Temperature is an important factor that has a huge effect in modulating metabolic rate and organism physiology (Conti, 2008; Lithgow, 1996). Modulating both environmental and individual temperature has a significant impact on organism physiology and can, within a specific range, modulate lifespan and ageing in many model organisms (Conti et al., 2006; Lamb, 1968; Liu and Walford, 1966; Mair et al., 2003). Decreased water temperature is sufficient to extend both the median (1 week) and maximum (1.5 weeks) lifespan of turquoise killifish, and leads to a 40% decrease in adult size compared to adult fish grown under regular culturing temperature, indicating a dramatic influence of temperature on metabolism. Several age-associated phenotypes, such as lipofuscin accumulation, spontaneous locomotor activity and learning performance, are also significantly improved in fish cultured at a lower temperature (Valenzano et al., 2006a). Importantly, previous studies performed in fish (Atlantic salmon and Cynolebias adloffi) showed that temperature changes can modulate lifespan and growth in different directions, and that there exist temperature optima for lifespan extension and growth optimisation (Handelanda et al., 2008; Liu and Walford, 1966). However, studies that accurately correlate a broad range of temperatures with fish growth rates, survival and reproduction are still lacking, and these are needed to establish a clear mechanistic connection between environmental temperature, metabolism and life history.
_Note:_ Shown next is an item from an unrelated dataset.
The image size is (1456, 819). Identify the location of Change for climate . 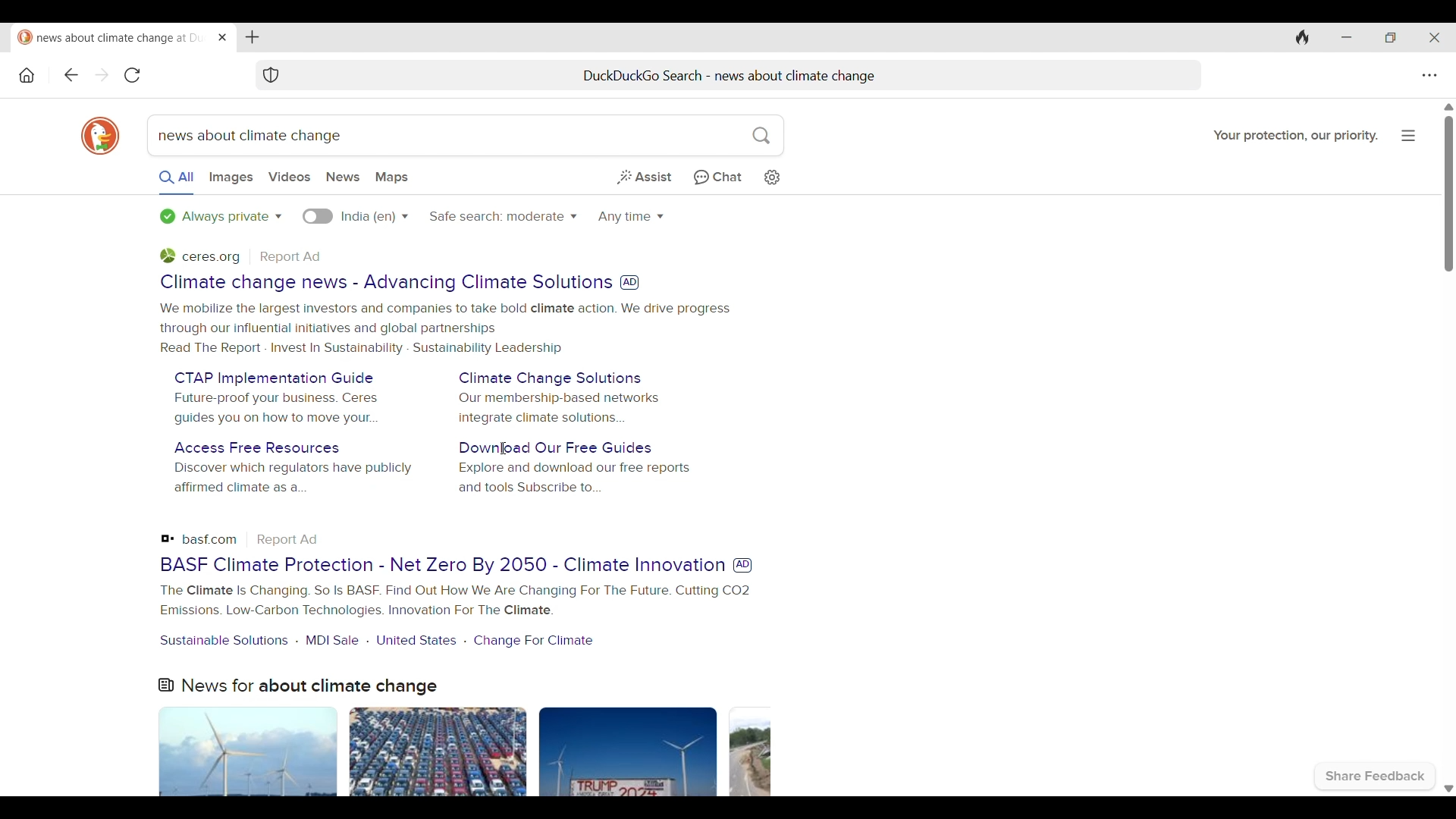
(534, 639). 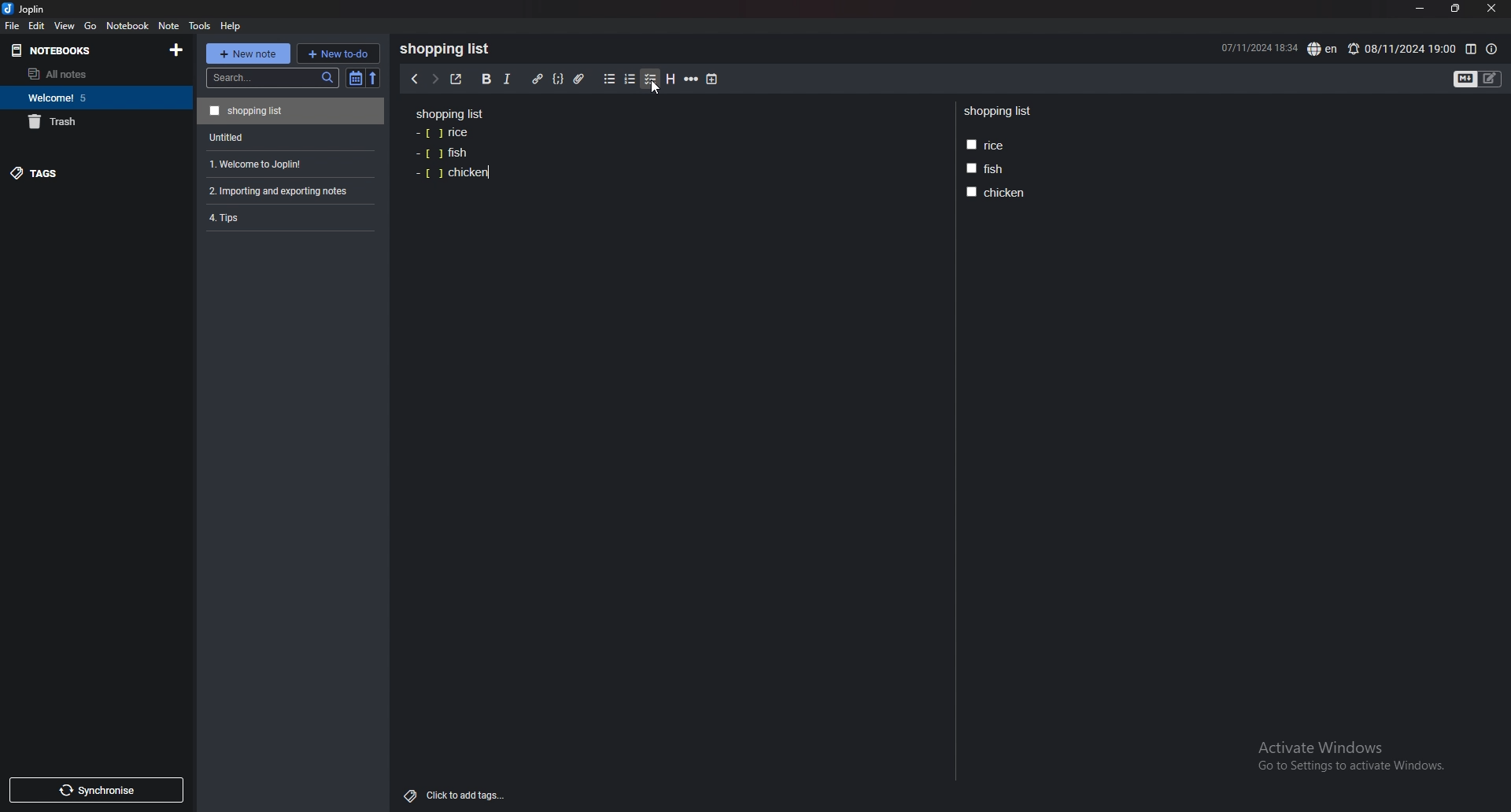 What do you see at coordinates (177, 48) in the screenshot?
I see `add notebooks` at bounding box center [177, 48].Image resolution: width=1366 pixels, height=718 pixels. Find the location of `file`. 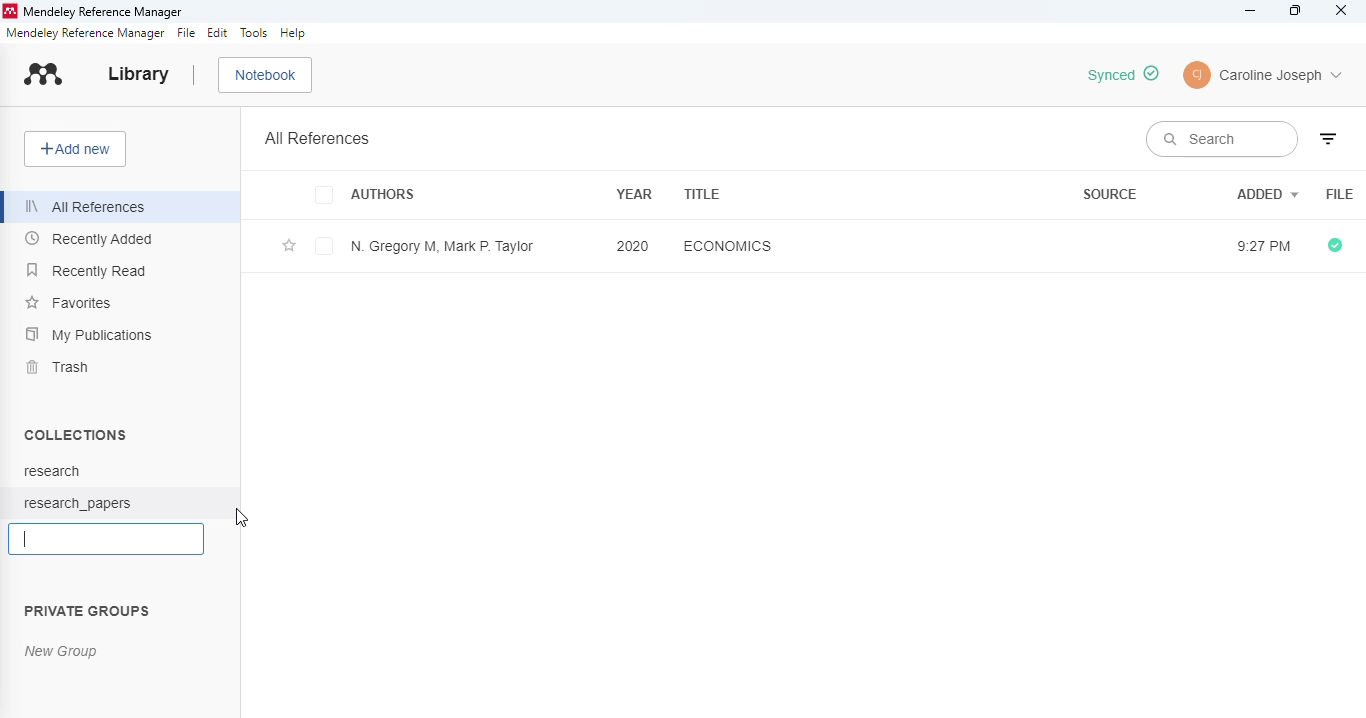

The understanding of the molecular mechanisms responsible for lifespan extension through temperature modulation could be used in the future to design molecular interventions that slow down ageing, retard the onset of age-related pathologies and ultimately extend lifespan.

The use of the natural polyphenol resveratrol, known to increase lifespan and delay ageing in worms and flies, can increase median and maximum lifespan in a dose-dependent manner in both male and female turquoise killifish. Compared to control-fed fish, resveratrol-fed fish remained physically active for a longer time, indicating that this compound is sufficient to retard the age-dependent decline in physical activity. Similarly, resveratrol-fed fish showed better learning performance at later ages than control-fed fish (Genade and Lang, 2013; Liu et al., 2015; Valenzano and Cellerino, 2006; Valenzano et al., 2006b; Yu and Li, 2012). These effects are consistent with the biological effect of resveratrol on ageing and age-associated physiology in yeast, worms, flies and mice fed a high-fat diet (Baur et al., 2006; Marchal et al., 2013). Studies linking the effects of resveratrol on human metabolism and ageing are to date inconclusive and more work is needed to clarify the effects of this natural compound in our species.

The modulation of the turquoise killifish lifespan and ageing through external interventions such as diet, temperature and chemicals supports the use of this organism as an experimental platform for large-scale screens of age-modulating genes and chemicals.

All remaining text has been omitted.